Video creators: Want to swap backgrounds? Knock yourselves out. Google researchers have been working on a way to let you swap out your video backgrounds using a neural network—no green screen required.
It's rolling out to YouTube Stories on mobile in a limited fashion, said TechCrunch.

John Anon, Android Headlines, said YouTube creators can change the background to create more engaging videos.

Valentin Bazarevsky and Andrei Tkachenka, software engineers, Google Research, made the announcement, titled "Mobile Real-time Video Segmentation."

Video content creators know that a scene's background can be separated from the background treated as two different layers. The maneuver is done to achieve a mood, or insert a fun location or punch up the impact of the message.

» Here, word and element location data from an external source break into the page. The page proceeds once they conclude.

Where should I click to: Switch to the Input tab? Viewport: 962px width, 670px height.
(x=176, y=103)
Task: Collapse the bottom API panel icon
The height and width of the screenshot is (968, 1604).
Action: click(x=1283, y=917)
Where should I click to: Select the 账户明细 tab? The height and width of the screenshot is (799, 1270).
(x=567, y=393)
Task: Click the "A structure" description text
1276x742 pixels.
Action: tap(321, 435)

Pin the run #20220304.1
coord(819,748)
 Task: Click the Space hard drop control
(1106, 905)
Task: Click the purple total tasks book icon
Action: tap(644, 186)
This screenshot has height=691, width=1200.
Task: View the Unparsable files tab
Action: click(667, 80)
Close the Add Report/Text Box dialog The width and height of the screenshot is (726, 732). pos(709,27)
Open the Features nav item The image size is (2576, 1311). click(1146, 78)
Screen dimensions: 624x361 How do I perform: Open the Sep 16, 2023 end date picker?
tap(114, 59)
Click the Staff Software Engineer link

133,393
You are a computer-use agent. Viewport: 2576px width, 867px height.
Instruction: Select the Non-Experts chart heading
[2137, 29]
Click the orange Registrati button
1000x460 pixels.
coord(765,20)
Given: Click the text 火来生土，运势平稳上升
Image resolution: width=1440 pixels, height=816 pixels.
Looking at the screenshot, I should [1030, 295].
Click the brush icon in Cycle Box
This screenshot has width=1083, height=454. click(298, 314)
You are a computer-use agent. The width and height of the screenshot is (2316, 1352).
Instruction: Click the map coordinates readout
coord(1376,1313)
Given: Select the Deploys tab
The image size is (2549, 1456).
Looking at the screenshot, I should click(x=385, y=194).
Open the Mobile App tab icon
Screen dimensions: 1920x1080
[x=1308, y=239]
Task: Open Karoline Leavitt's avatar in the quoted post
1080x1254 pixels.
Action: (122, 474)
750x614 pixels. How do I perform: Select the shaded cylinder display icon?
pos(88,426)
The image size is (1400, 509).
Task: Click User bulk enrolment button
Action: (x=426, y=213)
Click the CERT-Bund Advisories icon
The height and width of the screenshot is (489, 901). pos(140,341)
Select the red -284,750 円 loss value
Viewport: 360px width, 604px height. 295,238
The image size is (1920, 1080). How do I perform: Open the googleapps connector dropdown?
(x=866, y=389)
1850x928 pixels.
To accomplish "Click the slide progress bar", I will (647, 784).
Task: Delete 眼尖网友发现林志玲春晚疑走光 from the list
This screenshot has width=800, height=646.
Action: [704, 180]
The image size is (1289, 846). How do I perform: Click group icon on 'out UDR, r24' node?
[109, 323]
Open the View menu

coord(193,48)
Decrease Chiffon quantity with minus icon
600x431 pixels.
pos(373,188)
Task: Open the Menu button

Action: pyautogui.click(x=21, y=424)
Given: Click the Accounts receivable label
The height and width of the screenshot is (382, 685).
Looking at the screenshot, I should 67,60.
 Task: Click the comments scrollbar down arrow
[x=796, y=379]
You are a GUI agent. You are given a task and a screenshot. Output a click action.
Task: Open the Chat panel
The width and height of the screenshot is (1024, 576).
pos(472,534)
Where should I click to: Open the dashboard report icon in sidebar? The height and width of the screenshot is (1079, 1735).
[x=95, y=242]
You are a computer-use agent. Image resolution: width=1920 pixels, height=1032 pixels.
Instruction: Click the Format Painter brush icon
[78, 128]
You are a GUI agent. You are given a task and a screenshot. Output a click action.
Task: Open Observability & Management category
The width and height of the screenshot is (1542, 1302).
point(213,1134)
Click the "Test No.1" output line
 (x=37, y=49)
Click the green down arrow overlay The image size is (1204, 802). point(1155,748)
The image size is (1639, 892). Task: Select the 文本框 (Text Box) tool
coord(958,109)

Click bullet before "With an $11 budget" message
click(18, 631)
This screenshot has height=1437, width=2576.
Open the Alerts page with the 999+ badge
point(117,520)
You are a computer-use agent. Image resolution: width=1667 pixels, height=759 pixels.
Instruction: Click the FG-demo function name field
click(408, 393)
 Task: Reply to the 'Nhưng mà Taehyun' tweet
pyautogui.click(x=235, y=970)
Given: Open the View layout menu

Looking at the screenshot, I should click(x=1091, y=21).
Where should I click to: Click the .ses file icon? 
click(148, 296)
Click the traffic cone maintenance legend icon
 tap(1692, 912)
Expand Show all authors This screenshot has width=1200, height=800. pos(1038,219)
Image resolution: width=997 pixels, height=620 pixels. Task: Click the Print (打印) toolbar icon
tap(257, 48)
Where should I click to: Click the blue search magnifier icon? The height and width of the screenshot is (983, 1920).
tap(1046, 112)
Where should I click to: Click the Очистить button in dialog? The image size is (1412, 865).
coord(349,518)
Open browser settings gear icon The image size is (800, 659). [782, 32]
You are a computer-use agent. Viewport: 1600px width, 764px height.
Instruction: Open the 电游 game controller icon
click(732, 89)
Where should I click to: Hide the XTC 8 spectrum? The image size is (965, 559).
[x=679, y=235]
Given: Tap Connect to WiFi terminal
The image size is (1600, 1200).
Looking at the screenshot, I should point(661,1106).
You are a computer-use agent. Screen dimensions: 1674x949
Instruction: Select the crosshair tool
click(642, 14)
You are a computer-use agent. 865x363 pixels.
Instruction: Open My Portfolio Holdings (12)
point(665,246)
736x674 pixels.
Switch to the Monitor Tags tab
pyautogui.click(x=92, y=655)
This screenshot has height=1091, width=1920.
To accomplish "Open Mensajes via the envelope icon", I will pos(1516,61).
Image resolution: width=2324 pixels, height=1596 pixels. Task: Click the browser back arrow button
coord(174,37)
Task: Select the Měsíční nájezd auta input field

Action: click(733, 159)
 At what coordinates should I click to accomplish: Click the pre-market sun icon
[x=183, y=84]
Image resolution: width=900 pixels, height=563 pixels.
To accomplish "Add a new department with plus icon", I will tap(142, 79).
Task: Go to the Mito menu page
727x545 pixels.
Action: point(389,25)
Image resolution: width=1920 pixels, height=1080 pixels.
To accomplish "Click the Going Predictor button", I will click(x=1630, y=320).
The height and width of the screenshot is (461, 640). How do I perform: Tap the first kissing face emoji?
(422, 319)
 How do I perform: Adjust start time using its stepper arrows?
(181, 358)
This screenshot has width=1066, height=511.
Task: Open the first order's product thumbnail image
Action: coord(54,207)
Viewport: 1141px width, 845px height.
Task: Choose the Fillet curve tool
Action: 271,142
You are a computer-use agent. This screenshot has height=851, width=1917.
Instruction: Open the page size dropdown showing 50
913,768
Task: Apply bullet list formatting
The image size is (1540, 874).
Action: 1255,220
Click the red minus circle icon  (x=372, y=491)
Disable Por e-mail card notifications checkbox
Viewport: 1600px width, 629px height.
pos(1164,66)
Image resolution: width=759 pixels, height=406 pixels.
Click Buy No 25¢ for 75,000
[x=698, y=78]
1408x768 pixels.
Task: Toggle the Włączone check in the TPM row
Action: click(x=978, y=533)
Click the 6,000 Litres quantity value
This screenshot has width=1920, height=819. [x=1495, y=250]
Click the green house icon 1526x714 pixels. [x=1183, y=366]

The operation, said the two on the Google Research site, is "a time-consuming manual process (e.g. an artist rotoscoping every frame) or requires a studio environment with a green screen for real-time background removal (a technique referred to as chroma keying)."

Translation: Hillary Grigonis in Digital Trends said, "Replacing the background on a typically requires advanced desktop software and plenty of free time, or a full-fledged studio with a green screen."

Now the two have announced a new technique, and it will work on mobile phones.

Their technique will enable creators to replace and modify backgrounds without specialized equipment.

They called it YouTube's new lightweight video format, designed specifically for YouTube creators.

They issued a March 1 announcement of a "precise, real-time, on-device mobile video segmentation to the YouTube app by integrating this technology into stories."

How did they do this? Anon said "the crux of it all is machine learning."

Bazarevsky and Tkachenka said they leveraged "machine learning to solve a semantic segmentation task using convolutional neural networks."

Translation: "Google is developing an artificial intelligence alternative that works in real time, from a smartphone camera," Grigonis wrote.

The two engineers described an architecture and training procedure suitable for mobile phones. They kept in mind that "A mobile solution should be lightweight and run at least 10-30 times faster than existing state-of-the-art photo segmentation models."

As for a dataset, they "annotated tens of thousands of images." These captured a wide spectrum of foreground poses and background settings.

"With that data set, the group trained the program to separate the background from the foreground," said Grigonis.

Devin Coldewey in TechCrunch: "The network learned to pick out the common features of a head and shoulders, and a series of optimizations lowered the amount of data it needed to crunch in order to do so."

Digital Trends explained how it works: "Once the software masks out the background on the first image, the program uses that same mask to predict the background in the next frame. When that next frame has only minor adjustments from the first...the program will make small adjustments to the mask. When the next frame is much different from the last ...the software will discard that mask prediction entirely and create a new mask."

One end result of their work, as said on the Google Research blog, is that "our network runs remarkably fast on mobile devices, achieving 100+ FPS on iPhone 7 and 40+ FPS on Pixel 2 with high accuracy (realizing 94.8% IOU on our validation dataset), delivering a variety of smooth running and responsive effects in YouTube stories."

What's next?

It is in limited beta. "Our immediate goal is to use the limited rollout in YouTube stories to test our technology on this first set of effects. As we improve and expand our segmentation technology to more labels, we plan to integrate it into Google's broader Augmented Reality services."